== DATASET EXTRACT

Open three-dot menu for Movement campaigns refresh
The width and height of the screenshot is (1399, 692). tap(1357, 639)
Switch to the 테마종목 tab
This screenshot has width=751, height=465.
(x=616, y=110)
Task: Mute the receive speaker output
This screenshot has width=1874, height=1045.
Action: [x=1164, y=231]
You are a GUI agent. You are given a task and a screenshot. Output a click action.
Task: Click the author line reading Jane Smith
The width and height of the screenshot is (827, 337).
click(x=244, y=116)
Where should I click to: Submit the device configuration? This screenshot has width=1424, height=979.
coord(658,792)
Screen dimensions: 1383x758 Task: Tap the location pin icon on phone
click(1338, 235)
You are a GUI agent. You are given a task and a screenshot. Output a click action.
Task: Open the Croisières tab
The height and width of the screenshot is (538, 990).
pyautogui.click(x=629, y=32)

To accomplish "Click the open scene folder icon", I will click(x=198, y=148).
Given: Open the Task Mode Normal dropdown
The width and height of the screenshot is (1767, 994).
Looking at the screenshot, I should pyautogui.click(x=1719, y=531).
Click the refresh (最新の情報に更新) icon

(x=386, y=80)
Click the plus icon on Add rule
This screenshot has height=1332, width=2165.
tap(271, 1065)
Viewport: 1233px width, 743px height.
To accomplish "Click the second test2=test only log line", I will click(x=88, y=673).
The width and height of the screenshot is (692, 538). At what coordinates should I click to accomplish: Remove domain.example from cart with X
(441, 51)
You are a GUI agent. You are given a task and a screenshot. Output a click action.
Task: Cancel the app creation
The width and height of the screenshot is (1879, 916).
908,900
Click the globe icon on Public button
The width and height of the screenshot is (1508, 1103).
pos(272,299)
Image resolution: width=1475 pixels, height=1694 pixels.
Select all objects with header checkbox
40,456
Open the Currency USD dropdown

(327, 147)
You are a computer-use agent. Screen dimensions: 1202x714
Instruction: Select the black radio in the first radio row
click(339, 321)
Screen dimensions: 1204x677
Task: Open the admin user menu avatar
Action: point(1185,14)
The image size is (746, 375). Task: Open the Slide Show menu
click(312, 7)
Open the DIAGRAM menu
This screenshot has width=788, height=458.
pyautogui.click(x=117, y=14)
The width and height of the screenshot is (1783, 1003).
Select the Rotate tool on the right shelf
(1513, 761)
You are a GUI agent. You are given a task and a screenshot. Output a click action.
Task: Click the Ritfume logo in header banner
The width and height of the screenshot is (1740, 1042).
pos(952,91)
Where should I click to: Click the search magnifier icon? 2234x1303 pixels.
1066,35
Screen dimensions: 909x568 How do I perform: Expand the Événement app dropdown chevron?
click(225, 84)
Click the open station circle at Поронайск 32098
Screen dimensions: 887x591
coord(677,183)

====

**ACTIVITY**. All of the records above need to be printed again exactly as they appear.

**EXERCISE SOLUTION**.
Open three-dot menu for Movement campaigns refresh
The width and height of the screenshot is (1399, 692). tap(1357, 639)
Switch to the 테마종목 tab
This screenshot has width=751, height=465.
(x=616, y=110)
Task: Mute the receive speaker output
This screenshot has width=1874, height=1045.
Action: [x=1164, y=231]
You are a GUI agent. You are given a task and a screenshot. Output a click action.
Task: Click the author line reading Jane Smith
The width and height of the screenshot is (827, 337).
click(x=244, y=116)
Where should I click to: Submit the device configuration? This screenshot has width=1424, height=979.
coord(658,792)
Screen dimensions: 1383x758 Task: Tap the location pin icon on phone
click(1338, 235)
You are a GUI agent. You are given a task and a screenshot. Output a click action.
Task: Open the Croisières tab
The height and width of the screenshot is (538, 990).
pyautogui.click(x=629, y=32)

To accomplish "Click the open scene folder icon", I will click(x=198, y=148).
Given: Open the Task Mode Normal dropdown
The width and height of the screenshot is (1767, 994).
Looking at the screenshot, I should pyautogui.click(x=1719, y=531).
Click the refresh (最新の情報に更新) icon

(x=386, y=80)
Click the plus icon on Add rule
This screenshot has height=1332, width=2165.
tap(271, 1065)
Viewport: 1233px width, 743px height.
To accomplish "Click the second test2=test only log line", I will click(x=88, y=673).
The width and height of the screenshot is (692, 538). At what coordinates should I click to accomplish: Remove domain.example from cart with X
(441, 51)
You are a GUI agent. You are given a task and a screenshot. Output a click action.
Task: Cancel the app creation
The width and height of the screenshot is (1879, 916).
908,900
Click the globe icon on Public button
The width and height of the screenshot is (1508, 1103).
pos(272,299)
Image resolution: width=1475 pixels, height=1694 pixels.
Select all objects with header checkbox
40,456
Open the Currency USD dropdown

(327, 147)
You are a computer-use agent. Screen dimensions: 1202x714
Instruction: Select the black radio in the first radio row
click(339, 321)
Screen dimensions: 1204x677
Task: Open the admin user menu avatar
Action: point(1185,14)
The image size is (746, 375). Task: Open the Slide Show menu
click(312, 7)
Open the DIAGRAM menu
This screenshot has width=788, height=458.
pyautogui.click(x=117, y=14)
The width and height of the screenshot is (1783, 1003).
Select the Rotate tool on the right shelf
(1513, 761)
You are a GUI agent. You are given a task and a screenshot. Output a click action.
Task: Click the Ritfume logo in header banner
The width and height of the screenshot is (1740, 1042).
pos(952,91)
Where should I click to: Click the search magnifier icon? 2234x1303 pixels.
1066,35
Screen dimensions: 909x568 How do I perform: Expand the Événement app dropdown chevron?
click(225, 84)
Click the open station circle at Поронайск 32098
Screen dimensions: 887x591
coord(677,183)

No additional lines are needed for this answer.